> _Problem to work on_
Please give an exact copy of every line from the one holding "Where should I click to: Apply" through the final line of the records below.

> _Source material_
++++++

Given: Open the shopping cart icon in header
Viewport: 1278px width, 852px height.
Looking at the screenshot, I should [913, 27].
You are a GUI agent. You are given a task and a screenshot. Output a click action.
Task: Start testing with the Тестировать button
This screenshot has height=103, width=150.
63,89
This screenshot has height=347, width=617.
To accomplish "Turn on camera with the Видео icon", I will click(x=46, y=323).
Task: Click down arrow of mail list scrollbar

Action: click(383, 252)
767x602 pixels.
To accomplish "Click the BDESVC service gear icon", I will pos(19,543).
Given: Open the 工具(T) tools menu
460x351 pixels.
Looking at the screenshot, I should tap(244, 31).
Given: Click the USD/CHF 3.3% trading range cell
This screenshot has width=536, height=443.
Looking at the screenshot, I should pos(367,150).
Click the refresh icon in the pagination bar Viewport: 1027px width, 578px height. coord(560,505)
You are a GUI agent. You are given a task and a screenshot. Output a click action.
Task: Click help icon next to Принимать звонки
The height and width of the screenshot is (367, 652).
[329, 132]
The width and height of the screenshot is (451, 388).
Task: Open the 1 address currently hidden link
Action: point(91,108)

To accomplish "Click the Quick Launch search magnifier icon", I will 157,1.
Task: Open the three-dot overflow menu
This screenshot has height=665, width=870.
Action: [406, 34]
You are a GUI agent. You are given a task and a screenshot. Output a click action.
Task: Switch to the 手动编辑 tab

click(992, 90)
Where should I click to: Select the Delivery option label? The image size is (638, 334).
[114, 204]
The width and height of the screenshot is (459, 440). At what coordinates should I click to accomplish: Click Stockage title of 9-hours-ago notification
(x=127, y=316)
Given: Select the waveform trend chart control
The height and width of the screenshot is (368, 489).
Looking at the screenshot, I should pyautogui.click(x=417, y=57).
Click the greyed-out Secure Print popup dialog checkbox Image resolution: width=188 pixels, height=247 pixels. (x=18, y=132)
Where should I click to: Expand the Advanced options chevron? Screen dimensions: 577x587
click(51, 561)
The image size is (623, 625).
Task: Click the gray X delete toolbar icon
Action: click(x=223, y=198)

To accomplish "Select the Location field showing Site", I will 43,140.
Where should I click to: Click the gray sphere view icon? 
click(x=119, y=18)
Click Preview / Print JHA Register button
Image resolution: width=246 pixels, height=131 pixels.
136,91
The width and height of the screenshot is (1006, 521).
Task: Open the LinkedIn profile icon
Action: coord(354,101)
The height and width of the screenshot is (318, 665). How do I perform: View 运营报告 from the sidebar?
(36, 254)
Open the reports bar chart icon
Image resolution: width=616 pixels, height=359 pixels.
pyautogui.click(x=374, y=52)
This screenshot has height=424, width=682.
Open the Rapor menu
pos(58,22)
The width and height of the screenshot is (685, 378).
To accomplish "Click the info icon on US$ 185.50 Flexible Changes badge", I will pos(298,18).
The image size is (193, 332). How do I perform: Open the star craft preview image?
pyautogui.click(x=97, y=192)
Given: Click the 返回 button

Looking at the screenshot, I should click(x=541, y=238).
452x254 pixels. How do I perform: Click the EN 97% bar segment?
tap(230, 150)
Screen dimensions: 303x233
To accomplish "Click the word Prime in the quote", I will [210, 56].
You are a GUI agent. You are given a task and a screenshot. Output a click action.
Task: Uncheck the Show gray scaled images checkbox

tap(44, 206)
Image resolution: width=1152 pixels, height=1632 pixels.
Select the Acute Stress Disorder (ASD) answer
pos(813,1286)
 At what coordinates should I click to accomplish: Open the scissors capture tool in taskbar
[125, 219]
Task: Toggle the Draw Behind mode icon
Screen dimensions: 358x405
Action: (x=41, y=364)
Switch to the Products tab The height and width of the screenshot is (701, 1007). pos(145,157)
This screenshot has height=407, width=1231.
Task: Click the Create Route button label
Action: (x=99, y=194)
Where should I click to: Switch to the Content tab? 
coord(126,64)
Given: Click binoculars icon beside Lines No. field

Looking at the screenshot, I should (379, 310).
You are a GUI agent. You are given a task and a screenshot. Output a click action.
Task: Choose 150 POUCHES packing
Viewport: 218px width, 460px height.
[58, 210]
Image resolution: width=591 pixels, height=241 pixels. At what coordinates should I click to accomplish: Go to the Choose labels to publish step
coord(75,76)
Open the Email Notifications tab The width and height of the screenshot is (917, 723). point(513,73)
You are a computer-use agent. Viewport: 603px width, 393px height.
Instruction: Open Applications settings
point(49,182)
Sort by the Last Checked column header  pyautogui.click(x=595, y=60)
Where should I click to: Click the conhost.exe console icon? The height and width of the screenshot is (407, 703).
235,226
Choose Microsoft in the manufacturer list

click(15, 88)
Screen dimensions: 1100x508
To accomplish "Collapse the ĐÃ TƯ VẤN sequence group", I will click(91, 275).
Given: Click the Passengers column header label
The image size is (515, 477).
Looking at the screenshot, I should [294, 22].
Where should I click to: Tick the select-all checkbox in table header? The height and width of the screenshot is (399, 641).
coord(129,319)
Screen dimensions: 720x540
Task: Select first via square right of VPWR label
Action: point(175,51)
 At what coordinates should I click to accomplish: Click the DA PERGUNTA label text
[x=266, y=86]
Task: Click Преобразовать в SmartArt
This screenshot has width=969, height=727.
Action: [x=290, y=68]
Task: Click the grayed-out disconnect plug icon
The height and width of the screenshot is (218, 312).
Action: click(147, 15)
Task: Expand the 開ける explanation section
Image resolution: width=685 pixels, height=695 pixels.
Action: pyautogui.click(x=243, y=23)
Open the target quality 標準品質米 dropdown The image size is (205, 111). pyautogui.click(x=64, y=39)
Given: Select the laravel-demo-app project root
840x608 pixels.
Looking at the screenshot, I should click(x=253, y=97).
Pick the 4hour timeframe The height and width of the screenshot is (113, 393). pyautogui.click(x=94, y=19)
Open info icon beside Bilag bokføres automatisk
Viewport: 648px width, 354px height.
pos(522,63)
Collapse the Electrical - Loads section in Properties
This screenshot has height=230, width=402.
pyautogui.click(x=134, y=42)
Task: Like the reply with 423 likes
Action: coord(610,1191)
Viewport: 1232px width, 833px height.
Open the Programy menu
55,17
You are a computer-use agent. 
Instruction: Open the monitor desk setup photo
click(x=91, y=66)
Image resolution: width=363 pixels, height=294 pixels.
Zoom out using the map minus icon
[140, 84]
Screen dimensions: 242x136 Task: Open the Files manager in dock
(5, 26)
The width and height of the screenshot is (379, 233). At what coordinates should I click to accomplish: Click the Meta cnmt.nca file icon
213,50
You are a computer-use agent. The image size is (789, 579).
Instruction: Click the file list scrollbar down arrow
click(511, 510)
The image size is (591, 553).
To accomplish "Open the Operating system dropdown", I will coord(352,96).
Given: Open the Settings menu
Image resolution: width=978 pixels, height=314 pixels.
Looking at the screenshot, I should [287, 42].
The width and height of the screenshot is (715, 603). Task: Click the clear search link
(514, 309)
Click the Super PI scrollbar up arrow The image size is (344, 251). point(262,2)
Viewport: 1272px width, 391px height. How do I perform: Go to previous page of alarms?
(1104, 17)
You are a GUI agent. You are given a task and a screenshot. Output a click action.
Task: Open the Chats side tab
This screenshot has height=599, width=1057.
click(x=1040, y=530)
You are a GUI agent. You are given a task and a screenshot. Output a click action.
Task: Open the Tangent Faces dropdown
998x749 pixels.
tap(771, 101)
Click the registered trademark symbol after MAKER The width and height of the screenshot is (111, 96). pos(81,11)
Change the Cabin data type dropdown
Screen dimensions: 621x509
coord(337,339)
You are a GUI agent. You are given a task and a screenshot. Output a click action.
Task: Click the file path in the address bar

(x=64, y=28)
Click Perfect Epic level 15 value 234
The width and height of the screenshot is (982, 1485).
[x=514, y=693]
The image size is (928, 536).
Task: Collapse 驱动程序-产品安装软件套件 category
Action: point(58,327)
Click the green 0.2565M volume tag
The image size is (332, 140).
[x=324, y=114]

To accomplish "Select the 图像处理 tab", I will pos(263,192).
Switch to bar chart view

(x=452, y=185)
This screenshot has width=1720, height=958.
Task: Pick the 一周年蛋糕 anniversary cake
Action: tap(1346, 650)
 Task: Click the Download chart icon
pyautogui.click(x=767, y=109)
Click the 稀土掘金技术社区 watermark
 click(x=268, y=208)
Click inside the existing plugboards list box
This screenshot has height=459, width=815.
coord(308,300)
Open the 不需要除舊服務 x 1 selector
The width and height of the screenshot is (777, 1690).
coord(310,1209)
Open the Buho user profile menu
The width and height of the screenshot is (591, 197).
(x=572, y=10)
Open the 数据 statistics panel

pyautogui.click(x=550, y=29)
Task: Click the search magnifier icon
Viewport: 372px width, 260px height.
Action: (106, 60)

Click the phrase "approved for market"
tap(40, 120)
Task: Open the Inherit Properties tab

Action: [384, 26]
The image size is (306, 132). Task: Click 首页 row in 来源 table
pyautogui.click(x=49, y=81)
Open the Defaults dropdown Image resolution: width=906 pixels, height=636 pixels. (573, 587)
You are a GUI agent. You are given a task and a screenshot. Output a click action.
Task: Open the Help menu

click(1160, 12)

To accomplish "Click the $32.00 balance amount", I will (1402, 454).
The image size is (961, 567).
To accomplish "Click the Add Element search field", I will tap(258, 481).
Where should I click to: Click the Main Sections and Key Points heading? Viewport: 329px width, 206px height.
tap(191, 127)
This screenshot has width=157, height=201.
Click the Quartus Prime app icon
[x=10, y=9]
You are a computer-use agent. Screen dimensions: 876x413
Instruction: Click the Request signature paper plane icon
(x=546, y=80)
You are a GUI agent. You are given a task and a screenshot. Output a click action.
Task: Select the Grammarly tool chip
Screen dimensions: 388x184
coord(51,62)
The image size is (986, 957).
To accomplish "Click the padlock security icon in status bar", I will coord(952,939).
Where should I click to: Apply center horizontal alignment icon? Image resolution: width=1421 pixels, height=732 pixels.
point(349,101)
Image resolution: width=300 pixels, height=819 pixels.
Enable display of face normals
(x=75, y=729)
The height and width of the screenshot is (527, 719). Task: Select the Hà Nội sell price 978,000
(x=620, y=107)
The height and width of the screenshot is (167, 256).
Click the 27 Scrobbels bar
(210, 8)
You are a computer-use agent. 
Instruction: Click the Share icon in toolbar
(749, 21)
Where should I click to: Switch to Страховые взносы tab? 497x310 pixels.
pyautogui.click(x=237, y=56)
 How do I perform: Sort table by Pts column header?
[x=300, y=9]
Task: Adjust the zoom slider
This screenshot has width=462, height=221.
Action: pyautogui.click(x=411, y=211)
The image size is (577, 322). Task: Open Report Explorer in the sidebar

++++++

> _Exercise output_
Where should I click to: Apply center horizontal alignment icon? Image resolution: width=1421 pixels, height=732 pixels.
point(349,101)
Image resolution: width=300 pixels, height=819 pixels.
Enable display of face normals
(x=75, y=729)
The height and width of the screenshot is (527, 719). Task: Select the Hà Nội sell price 978,000
(x=620, y=107)
The height and width of the screenshot is (167, 256).
Click the 27 Scrobbels bar
(210, 8)
You are a computer-use agent. 
Instruction: Click the Share icon in toolbar
(749, 21)
Where should I click to: Switch to Страховые взносы tab? 497x310 pixels.
pyautogui.click(x=237, y=56)
 How do I perform: Sort table by Pts column header?
[x=300, y=9]
Task: Adjust the zoom slider
This screenshot has width=462, height=221.
Action: pyautogui.click(x=411, y=211)
The image size is (577, 322). Task: Open Report Explorer in the sidebar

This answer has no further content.